Adrian Smith + Gordon Gill Architecture, dedicated to sustainable architecture, has imagined and designed city so compact that nothing is more than a 15-minute walk away.
Dubbed “Great City,” the prototype suggests a Chinese city that might be built in 2021 on the outskirts of Chengdu, a city in the southwest of Asia.
Taking up just 1.3 square miles and 320 acres, Great City could be home to 80,000 people. The project proposes that 15 per cent of the total acreage would be devoted to urban parks and green areas, 60 per cent to buildings and 25 per cent to roads and walkways. To design the world’s first pedestrian-only city, the architects considered a massive transit centre where public transport would be concentrated.
The plan includes commercial, residential and office spaces, light manufacturing and a medical campus which would provide health services to residents as well as a larger regional and perhaps even national client base. The city’s medical campus is also intended to address the needs of the growing number of young married couples in China, many of whom live in combined households with extended families that may include two sets of grandparents.
The city’s perimeter is defined by a clear edge, from which the city centre can be reached on foot within 10 minutes. An extended recreation system connects the pedestrian network to trails that run through the green buffer and surrounding farmland. The infrastructure and public realm networks include electric shuttles, plazas, parks and links to the recreation system. As a pedestrian-first city, only half of the road area is allocated to motorized vehicles.
All residential units will be within a two-minute walk of a public park.
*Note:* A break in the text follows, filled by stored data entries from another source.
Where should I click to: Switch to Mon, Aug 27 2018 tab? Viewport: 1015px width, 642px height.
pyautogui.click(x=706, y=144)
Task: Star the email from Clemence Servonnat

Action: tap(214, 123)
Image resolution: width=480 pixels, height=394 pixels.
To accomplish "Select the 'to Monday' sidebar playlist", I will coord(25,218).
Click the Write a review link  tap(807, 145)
Great City not only facilitates pedestrian movement, it would also have efficient mechanisms for electricity and water consumption. For example, by installing solar panels, electricity costs could be reduced by up to 48 per cent over a conventionally-designed city, while water costs could be reduced by 58 per cent due to the efficient water system’s design. It would make use of “seasonal energy storage,” which would allow the city to store energy during the summer and use it for heating and hot water in winter.
Great City also projects to produce 89 per cent less waste diverted to landfill sites and reduce carbon dioxide emissions by 60 per cent.
The key to making Great City a success lies in its urban planning. It is designed so that citizens could move between any two locations in minutes or less by foot. With this alternative, cars would not be necessary, and people would use public transport and ride bicycles on the bike paths included throughout the plan.
The project is expected to be completed by 2021 with a goal of housing about 30,000 families.
“Great City will demonstrate that high-density living doesn’t have to be polluted and alienated from nature,” said Adrian Smith + Gordon Gill Architecture partner Gordon Gill. “Everything within the built environment of Great City is considered to enhance the quality of life of its residents. Quite simply, it offers a great place to live, work and raise a family.”